What you have to do: Quote word for word the lines starting at the line with "Click the Message business button" and ending at the final line of the entries. Leave out any pictures.

Information provided:
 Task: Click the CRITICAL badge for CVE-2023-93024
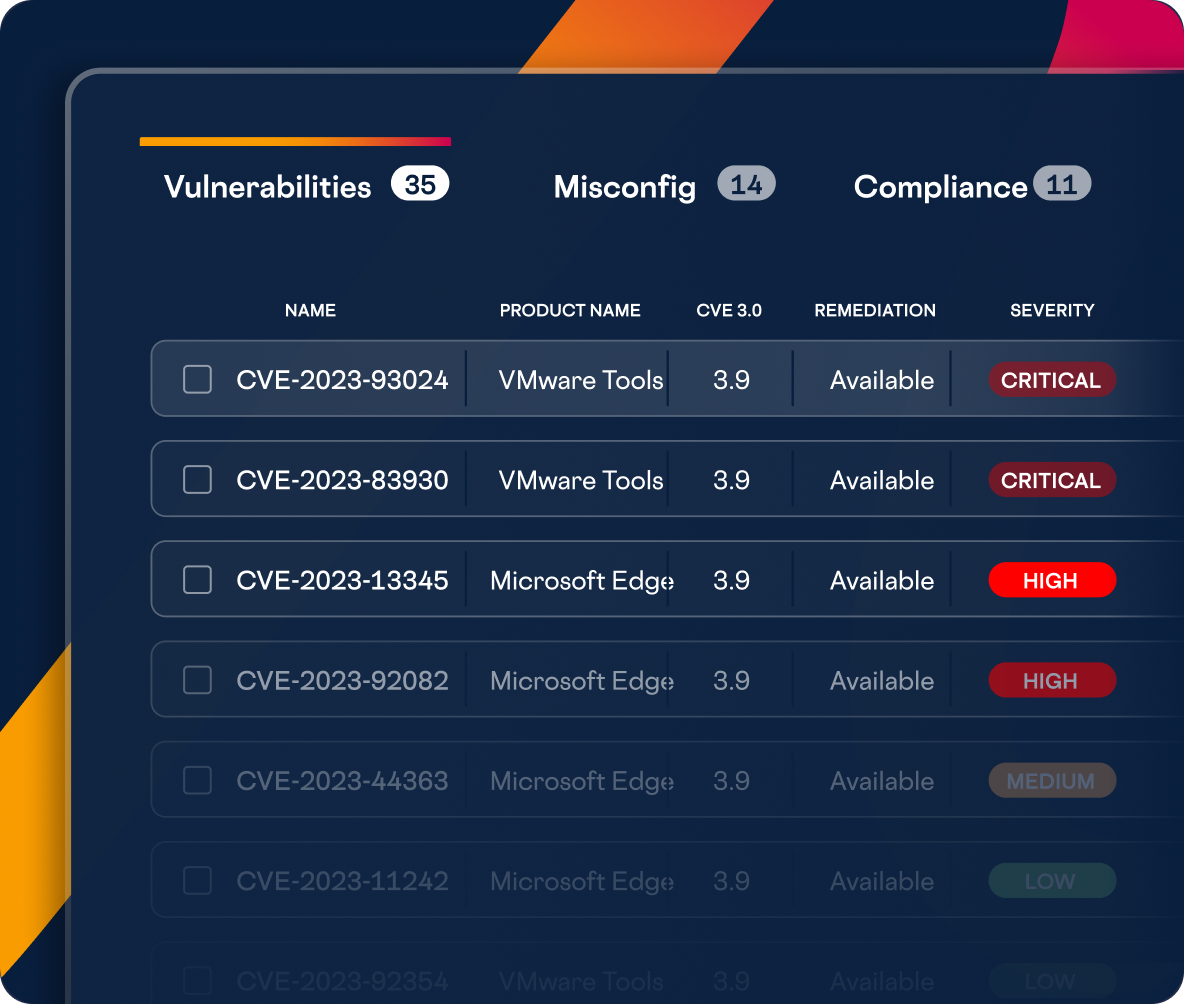click(x=1051, y=380)
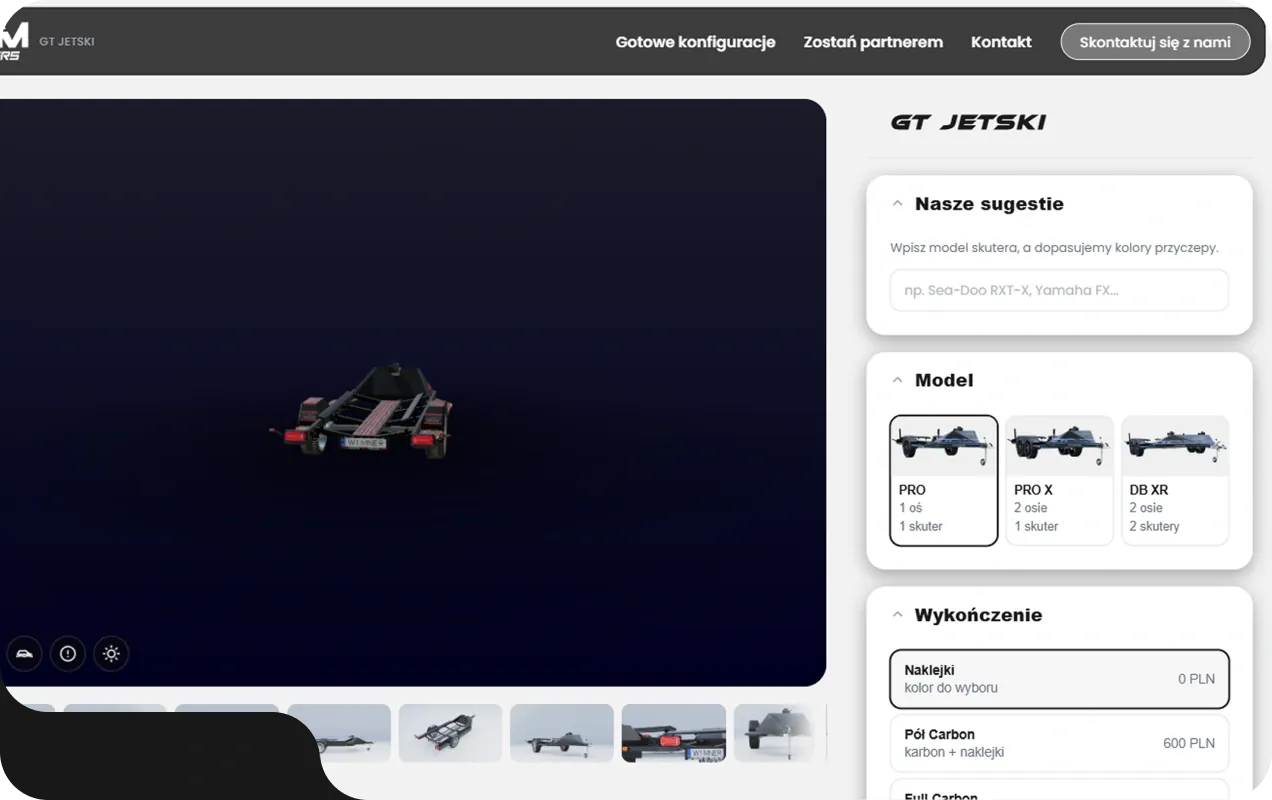Click the Skontaktuj się z nami button
This screenshot has height=800, width=1272.
(x=1155, y=42)
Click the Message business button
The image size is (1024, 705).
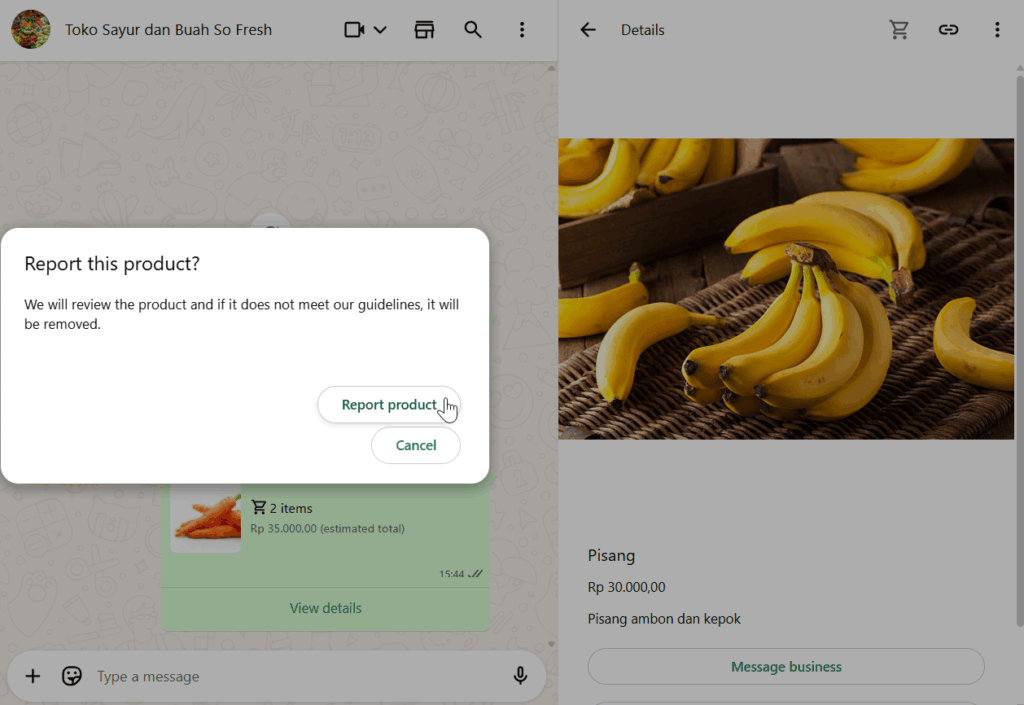point(786,667)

Exercise result:
Click the Message business button
The image size is (1024, 705).
point(786,667)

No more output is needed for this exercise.